どちらの証言が優先されるかは言うまでもなかった。
「始める前に、あんたらのパーティ名を教えてくれないか」
ダグラスがリーダーらしき男に向かって訊ねた。男たちは酔って気が大きくなっているようだった。もし普段の素行が良ければ、あとでギルマスに取りなしてもらおうと思ったのだ。
「俺たちのパーティ名は、<草原の鷹>だ。聞いたことがあるなら、今のうちに詫びを入れるんだな」
男の一人が昂然と言い放った。しかし、ダグラスはそのパーティ名に聞き覚えがなかった。当然と言えば当然である。ランクSパーティならともかく、ランクBなど星の数ほどあるのだ。

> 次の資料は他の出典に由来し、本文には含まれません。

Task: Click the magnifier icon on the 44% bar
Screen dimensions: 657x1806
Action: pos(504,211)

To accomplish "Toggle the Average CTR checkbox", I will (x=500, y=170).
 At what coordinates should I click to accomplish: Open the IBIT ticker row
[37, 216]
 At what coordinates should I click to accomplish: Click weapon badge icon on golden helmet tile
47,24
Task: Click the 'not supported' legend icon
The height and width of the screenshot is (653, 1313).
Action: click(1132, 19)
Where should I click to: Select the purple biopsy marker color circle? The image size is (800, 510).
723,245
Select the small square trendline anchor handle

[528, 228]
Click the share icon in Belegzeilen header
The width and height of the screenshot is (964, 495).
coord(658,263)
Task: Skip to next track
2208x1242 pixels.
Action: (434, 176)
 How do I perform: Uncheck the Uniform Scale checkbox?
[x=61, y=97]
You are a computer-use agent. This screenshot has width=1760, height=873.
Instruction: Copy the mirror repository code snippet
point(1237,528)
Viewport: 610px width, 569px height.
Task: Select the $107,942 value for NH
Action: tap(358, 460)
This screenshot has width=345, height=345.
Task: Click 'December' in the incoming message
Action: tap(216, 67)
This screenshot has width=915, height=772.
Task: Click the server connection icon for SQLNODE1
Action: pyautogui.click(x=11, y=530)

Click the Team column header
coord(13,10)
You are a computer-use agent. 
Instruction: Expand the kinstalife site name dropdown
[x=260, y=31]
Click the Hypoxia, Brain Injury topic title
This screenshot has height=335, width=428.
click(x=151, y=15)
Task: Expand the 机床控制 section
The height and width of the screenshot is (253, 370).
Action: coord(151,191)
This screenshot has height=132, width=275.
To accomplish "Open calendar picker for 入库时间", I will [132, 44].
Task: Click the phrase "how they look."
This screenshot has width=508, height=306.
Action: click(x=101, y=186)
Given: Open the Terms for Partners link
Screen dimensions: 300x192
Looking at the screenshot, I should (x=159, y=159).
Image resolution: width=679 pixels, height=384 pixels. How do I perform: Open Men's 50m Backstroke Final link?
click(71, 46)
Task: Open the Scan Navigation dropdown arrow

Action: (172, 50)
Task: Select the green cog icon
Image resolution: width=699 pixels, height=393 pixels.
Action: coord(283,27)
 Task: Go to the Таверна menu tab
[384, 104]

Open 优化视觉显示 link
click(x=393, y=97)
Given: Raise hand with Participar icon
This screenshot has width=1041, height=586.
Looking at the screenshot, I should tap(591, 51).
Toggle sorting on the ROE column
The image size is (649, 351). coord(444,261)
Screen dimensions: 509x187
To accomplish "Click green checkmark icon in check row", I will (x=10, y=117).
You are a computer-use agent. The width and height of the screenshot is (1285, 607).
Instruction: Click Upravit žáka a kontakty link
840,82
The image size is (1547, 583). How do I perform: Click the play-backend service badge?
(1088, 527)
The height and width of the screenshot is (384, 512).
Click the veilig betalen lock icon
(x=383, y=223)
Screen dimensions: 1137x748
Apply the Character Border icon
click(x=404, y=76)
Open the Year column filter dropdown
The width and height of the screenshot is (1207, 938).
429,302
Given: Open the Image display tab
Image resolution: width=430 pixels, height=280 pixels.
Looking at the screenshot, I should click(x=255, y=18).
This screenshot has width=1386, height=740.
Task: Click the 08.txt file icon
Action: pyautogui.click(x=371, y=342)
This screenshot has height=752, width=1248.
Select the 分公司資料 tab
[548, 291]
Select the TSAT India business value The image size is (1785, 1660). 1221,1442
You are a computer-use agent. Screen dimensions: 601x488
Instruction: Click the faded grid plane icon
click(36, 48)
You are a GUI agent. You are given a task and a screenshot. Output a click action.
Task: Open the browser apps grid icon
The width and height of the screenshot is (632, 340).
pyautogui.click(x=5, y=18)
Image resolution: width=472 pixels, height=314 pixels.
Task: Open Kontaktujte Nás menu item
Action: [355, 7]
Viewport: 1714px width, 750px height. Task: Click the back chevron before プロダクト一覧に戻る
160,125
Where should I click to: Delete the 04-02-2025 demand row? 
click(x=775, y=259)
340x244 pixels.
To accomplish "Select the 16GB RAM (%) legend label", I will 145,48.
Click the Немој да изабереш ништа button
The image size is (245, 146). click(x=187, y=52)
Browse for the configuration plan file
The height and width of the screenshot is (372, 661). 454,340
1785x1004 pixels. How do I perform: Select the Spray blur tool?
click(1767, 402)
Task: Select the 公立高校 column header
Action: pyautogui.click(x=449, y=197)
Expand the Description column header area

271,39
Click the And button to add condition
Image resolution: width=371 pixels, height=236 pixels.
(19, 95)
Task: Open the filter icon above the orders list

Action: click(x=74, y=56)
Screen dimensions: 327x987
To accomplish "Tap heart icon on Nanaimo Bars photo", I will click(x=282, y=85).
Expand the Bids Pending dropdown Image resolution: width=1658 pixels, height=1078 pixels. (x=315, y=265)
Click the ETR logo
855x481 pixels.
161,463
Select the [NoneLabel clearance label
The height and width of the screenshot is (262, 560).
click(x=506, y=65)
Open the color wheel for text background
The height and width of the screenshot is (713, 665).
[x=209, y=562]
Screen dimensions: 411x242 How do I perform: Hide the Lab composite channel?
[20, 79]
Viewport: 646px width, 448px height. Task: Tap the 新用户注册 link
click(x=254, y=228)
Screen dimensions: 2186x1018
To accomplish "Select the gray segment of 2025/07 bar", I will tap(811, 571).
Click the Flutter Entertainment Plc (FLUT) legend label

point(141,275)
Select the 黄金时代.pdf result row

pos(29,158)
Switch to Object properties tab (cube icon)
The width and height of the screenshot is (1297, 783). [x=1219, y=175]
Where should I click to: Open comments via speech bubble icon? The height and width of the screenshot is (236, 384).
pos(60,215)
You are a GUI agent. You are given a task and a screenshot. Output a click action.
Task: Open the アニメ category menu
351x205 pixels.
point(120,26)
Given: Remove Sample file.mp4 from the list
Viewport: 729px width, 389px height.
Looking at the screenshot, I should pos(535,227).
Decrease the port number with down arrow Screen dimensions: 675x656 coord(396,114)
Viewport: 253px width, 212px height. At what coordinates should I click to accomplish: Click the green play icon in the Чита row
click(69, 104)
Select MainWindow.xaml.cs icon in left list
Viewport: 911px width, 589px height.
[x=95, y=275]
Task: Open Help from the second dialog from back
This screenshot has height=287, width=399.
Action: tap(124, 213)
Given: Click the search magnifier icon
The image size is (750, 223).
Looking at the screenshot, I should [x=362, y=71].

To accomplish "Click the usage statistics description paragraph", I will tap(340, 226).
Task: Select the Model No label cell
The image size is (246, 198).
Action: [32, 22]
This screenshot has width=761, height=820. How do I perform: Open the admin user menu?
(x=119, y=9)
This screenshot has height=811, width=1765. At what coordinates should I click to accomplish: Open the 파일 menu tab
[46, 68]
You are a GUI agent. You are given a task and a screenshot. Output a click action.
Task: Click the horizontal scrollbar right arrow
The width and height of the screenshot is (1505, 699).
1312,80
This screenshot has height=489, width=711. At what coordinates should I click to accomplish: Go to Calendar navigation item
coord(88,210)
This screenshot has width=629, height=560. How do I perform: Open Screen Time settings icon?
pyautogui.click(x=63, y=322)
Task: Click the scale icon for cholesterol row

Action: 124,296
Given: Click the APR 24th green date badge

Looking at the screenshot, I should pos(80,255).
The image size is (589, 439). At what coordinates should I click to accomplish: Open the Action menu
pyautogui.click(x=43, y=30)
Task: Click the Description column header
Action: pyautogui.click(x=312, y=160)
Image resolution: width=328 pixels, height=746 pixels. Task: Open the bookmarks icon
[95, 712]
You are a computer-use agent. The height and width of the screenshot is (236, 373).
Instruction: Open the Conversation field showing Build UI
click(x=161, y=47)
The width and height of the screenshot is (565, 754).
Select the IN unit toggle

店の入口で、エミリアが心配そうな顔でダグラスを見つめていた。その視線に気づき、ダグラスは笑顔で彼女に頷いた。
「悪いが、知らないパーティだ。一応、俺のパーティ名も言っておこうか?」
「クラスCのパーティ名なんて、聞いても覚えられないぜ。掃いて捨てるほどあるからな」
男たちはダグラスが与えた最後のチャンスを棒に振った。もし、男たちが<漆黒の翼>の名を聞いたのであれば、一目散に逃げ出しただろう。ランクSのパーティというのは、それほどの存在だった。
「そうか。それなら仕方ない。始めるか」
ダグラスがそう告げた瞬間、聞き慣れた声が後ろから聞こえてきた。
「何遊んでるの、ダグラス。あたしに会いにも来ないで」
驚いてダグラスが振り返ると、漆黒の髪を背中まで伸ばした美女が笑いながら立っていた。その横には、淡紫色の髪と金碧異色の瞳を持つ美少女が面白そうに笑いを堪えていた。
「アルフィ……何でここに?」
「何でって、あたしたちはユーストベルクのギルマスの紹介で、『銀猫亭』に泊まっているのよ。あんたこそ、ユーストベルクにいるのなら、ギルドに顔を出しなさいよ」
アルフィが口を尖らせながら、ダグラスを睨んだ。しかし、その黒瞳はこの騒動を見て、楽しげに輝いていた。
「いい女たちだな。お前の仲間か?」
男たちの卑猥な視線が、アルフィとティアに注がれた。
「おい、兄ちゃん、その女たちを少し貸してくれたら見逃してやるぜ」
<草原の鷹>のリーダーらしき大男がニヤけた笑みを浮かべながら、舐めるような視線でアルフィとティアの全身を上から下まで値踏みするように見つめた。
アルフィの眼がすっと細くなった。
(やばい、怒らせやがった)
ダグラスは一目でアルフィの機嫌が悪くなったことに気づいた。
「アルフィ、手を出さないでくれ。俺がやるから」
アルフィに魔法でも使われたら、この辺り一帯が大惨事になることがダグラスには手に取るように分かった。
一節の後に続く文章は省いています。